I need to soften up my responses. It's hard though when you think in a literal way. I respect and care about you very much. We have such similar children and situations. I have to apologize for my tone. Dang me!!! :/
 

InsaneCdn

Well-Known Member
Dang me!!! :/
MWM... that's probably true for MANY of us around here... including me... you are NOT alone!

I really appreciate logical, "clinical" answers, most of the time. Unless it just happens to be an emotional issue. But I've come to understand that others may or may not pick up on that - the way I word things, may not make that obvious, and the way others read into it is based on where they happen to be at, at that particular moment. I know that with my head. And I STILL get caught. Both ways.

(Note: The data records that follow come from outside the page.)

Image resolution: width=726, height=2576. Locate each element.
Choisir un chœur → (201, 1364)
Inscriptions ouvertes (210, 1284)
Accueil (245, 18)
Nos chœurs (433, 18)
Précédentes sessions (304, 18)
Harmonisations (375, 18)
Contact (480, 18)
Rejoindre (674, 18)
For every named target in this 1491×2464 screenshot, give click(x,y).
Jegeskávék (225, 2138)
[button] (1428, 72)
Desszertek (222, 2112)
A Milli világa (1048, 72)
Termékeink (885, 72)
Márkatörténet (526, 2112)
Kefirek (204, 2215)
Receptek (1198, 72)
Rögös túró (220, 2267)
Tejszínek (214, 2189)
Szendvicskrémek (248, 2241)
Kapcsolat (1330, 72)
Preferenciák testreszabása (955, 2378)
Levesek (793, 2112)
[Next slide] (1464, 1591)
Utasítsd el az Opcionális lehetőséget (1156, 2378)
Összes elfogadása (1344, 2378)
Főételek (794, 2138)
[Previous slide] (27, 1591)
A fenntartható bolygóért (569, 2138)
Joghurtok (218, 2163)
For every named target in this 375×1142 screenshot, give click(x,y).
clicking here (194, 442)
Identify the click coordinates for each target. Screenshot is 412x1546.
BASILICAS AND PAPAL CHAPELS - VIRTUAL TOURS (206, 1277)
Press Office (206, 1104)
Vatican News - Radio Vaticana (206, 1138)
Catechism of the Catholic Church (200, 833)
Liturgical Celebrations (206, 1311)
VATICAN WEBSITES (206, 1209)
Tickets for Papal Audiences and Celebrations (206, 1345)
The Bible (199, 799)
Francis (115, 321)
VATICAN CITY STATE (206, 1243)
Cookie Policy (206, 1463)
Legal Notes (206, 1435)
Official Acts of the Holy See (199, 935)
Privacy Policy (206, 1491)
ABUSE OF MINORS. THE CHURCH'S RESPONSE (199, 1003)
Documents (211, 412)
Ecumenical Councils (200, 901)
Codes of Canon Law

So, don't be too hard on yourself.
 

lovelyboy

Member
Thanx MwM! Your words mean alot.....! I do think maybe I am a bit sensitive about this! I am always just so worried that I will cause more damage.....!!!!! My son is very sensitive and take things very bad! We have many adoption stories in our family from husband mom side and mine....so its alot of mixed things thrown in together!
Buddy...I think you word it maybe better than I could....I like the feeling bubble idea....I havent done any sacial scripts...thought the ST could help me with this.....its still new to me! Must say I was always so nicely focused on the idea of helping him with adoption stuff, but then we ALSO got this Autism Spectrum Disorders (ASD) thing thrown at us and I totally lost direction....and now its like both is catching up, plus preteen hormones kicking in!!!!!
But you know....as an adoptive parent I have all this fears ,but actually its my moms pain and fears that she planted in my head about her own experiences as an adopted kid, since I was very young. But surprisingly enough my son handles it so different as what I expected....he is seemingly proud of it and it makes him feel special to know we prayed and waited 10 years for him!!!! LOL on the up side...his Autism Spectrum Disorders (ASD) causes him to not catch on to the suttle sarcasms or hints or remarks some people might have towards the adoption thing....for him its more a factual thing.....Nice to also have a positive side to being on the spectrum!!!!:)
 

buddy

New Member
YOu really hit the nail on the head. Yes they have Autism Spectrum Disorders (ASD) and we have to work with that... but the are FIRST people, our children. With feelings and worries and hopes and thoughts like any kid. So, all the typical stuff like hormones really do play a part too. I agree, there are some advantages to them not being hurt or so sensitive to some things.... but then I guess at other times their misinterpretations and over reactions make up for it! You are doing fine. A loving and caring and personable woman.